Stored dataset items

⟨

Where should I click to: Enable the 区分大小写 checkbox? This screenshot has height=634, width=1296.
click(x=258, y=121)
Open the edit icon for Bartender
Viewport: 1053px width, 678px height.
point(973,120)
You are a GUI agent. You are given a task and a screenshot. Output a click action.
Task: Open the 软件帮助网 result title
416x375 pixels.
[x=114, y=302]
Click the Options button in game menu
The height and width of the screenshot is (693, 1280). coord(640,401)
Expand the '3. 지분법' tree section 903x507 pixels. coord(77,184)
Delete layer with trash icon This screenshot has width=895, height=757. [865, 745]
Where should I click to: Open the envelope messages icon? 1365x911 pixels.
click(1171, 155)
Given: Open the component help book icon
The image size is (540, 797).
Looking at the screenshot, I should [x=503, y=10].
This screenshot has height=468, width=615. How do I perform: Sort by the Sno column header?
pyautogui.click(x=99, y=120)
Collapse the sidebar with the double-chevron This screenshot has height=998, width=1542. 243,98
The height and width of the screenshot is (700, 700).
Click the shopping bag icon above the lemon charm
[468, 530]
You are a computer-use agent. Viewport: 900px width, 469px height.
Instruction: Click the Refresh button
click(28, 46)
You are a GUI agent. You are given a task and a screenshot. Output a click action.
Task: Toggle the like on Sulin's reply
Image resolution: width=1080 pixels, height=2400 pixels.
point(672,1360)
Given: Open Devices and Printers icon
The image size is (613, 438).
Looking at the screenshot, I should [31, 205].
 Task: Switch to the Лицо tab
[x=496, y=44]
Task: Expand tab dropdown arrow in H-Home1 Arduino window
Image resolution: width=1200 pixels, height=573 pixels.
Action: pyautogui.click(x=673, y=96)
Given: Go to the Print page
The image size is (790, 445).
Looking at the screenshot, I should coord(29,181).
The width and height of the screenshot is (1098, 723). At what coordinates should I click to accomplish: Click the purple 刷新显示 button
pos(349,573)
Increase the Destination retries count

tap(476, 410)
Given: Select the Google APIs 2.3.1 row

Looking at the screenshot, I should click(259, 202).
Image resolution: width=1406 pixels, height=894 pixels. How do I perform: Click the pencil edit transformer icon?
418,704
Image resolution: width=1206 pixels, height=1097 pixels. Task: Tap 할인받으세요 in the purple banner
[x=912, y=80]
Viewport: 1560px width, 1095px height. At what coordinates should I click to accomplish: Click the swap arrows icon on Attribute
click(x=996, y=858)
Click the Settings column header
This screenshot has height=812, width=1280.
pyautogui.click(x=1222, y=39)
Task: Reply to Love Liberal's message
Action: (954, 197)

⟩

Task prompt -
Copy exactly the line that contains "The image size is (613, 438)." and every line after it, up to and including the last line of the records.

Result -
The image size is (613, 438).
Looking at the screenshot, I should [31, 205].
 Task: Switch to the Лицо tab
[x=496, y=44]
Task: Expand tab dropdown arrow in H-Home1 Arduino window
Image resolution: width=1200 pixels, height=573 pixels.
Action: pyautogui.click(x=673, y=96)
Given: Go to the Print page
The image size is (790, 445).
Looking at the screenshot, I should coord(29,181).
The width and height of the screenshot is (1098, 723). At what coordinates should I click to accomplish: Click the purple 刷新显示 button
pos(349,573)
Increase the Destination retries count

tap(476, 410)
Given: Select the Google APIs 2.3.1 row

Looking at the screenshot, I should click(259, 202).
Image resolution: width=1406 pixels, height=894 pixels. How do I perform: Click the pencil edit transformer icon?
418,704
Image resolution: width=1206 pixels, height=1097 pixels. Task: Tap 할인받으세요 in the purple banner
[x=912, y=80]
Viewport: 1560px width, 1095px height. At what coordinates should I click to accomplish: Click the swap arrows icon on Attribute
click(x=996, y=858)
Click the Settings column header
This screenshot has height=812, width=1280.
pyautogui.click(x=1222, y=39)
Task: Reply to Love Liberal's message
Action: (954, 197)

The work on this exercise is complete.